Email 中文

Faculty > Professors > ZHANG Jin

ZHANG Jin

Assistant Professor  

0755-88015915 http://faculty.sustech.edu.cn/zhangj9/en/

  • Brief Biography
  • Research
  • Teaching
  • Published Works

Biography


Carrying a dream to become a professional football journalist, Jin graduated with a B.A. in  Journalism from Dalian University of Technology in 2007. As things didn't turn out as he wished, he chose to pursue a degree in mathematics.  After completing a M.Sc. in operational research in Dalian University of Technology under the supervision of Professor Gui-Hua Lin, he moved to Canada in Oct. 2010. He earned a Ph.D. in applied mathematics from University of Victoria under the supervision of Professor Jane Juanjuan Ye in Dec. 2014. After working in Hong Kong Baptist University for four years, he arrived at Southern University of Science and Technology as a tenure-track assistant professor in January 2019.


Education and Qualifications


2014/12: Ph.D. in Applied Mathematics, University of Victoria, Canada.

2010/07: M.Sc. in Operational Research, Dalian University of Technology, China.

2007/07: B.Art in Journalism, Dalian University of Technology, China.


Employment

2019/01 - present, Tenure-track assistant professor, Department of Mathematics, Southern University of Science and Technology.

2015/07 - 2019/01, research assistant professor, Department of Mathematics, Hong Kong Baptist University.


2015/04 - 2015/06, research fellow, Department of Mathematics, Hong Kong Baptist University.



Recruitment Notice


Post-doc: Dr. Jin Zhang from Southern University of Science and Technology would like to hire a postdoc. Ideal candidates should be familiar in optimization theory or application. Salary package is competitive and subject to research experience. If interested, please send your CV to zhangj9@sustech.edu.cn.


PhD Students: I am interested in students who are willing to work hard on challenging problems in optimization. If interested, please send me an email to request for more details on our PhD programs. 


Jin Zhang's broad research area is comprised of optimization and variational analysis, as well as their applications in economics, engineering and data science. 


Research Areas


Optimization theories: nonsmooth analysis, variational analysis and perturbational analysis

Bilevel programming problem/Mathematical programs with equilibrium constraints and their applications in machine learning and economics

Convergence analysis of first order methods via variational analysis

Stochastic programming and robust optimization


Professional Activities

Regular reviewer for major journals in optimization and operational research: Mathematical Programming, SIAM Journal on Optimization, European Journal of Operational Research, Annals of Operations Research, Operational Research Letters, Optimization Letters, Set-Valued and Variational Analysis, Pacific Journal of Optimization, Mathematical Methods of Operations Research.


Research Grants

Principal Investigator: Research Grants Council of Hong Kong, ``Linear convergence of the (randomized block coordinate) proximal gradient methods via variational analysis'', 2018 - 2021. 0.3 million. (terminated due to departure)

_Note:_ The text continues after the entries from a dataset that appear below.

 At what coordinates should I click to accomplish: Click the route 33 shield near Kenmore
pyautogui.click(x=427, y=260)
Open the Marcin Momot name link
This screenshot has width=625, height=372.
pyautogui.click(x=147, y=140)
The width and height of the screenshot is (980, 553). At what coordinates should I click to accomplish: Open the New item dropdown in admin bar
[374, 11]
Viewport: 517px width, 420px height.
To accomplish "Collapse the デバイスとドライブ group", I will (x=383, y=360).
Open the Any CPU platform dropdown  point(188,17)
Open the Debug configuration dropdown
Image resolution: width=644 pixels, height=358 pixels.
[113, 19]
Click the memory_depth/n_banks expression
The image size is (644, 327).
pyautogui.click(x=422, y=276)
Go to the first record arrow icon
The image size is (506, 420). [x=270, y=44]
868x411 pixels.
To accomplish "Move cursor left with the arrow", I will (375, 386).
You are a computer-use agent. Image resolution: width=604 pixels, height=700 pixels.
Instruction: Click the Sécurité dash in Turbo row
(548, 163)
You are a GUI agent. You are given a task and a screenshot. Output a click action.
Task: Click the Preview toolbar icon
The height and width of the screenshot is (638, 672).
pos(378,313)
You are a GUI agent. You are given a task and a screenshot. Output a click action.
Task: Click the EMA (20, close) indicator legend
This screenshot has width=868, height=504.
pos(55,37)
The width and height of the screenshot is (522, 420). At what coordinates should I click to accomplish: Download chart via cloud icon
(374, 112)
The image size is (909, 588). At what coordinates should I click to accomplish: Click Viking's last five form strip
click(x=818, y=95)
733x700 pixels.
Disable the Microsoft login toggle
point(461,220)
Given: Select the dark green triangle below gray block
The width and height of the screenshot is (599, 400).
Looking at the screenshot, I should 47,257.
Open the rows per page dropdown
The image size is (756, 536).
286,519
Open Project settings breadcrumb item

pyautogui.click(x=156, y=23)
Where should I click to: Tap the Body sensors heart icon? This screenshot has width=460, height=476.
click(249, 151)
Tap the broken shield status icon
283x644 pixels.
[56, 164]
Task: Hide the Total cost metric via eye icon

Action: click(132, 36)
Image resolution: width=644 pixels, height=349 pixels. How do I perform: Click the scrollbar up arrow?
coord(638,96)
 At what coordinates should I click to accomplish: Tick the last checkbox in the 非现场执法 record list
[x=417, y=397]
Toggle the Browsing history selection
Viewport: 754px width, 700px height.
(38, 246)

Principal Investigator: National Natural Science Foundation of China for young scholar, ``Study on large-scale bilevel programming: optimality and algorithm'', 2017 - 2019. 0.2 million. (Finished)


Principal Investigator:  National Natural Science Foundation of China, General fund, "Study on linear convergence of some splitting methods via variational analysis'', 2020 - 2023. 0.5 million. (on-going)


Principal Investigator:  The Science and Technology Innovation Committee of Shenzhen Municipality, General fund, "Applications of Bi-level programming in contract theory'', 2021 - 2023. 0.5 million. (on-going)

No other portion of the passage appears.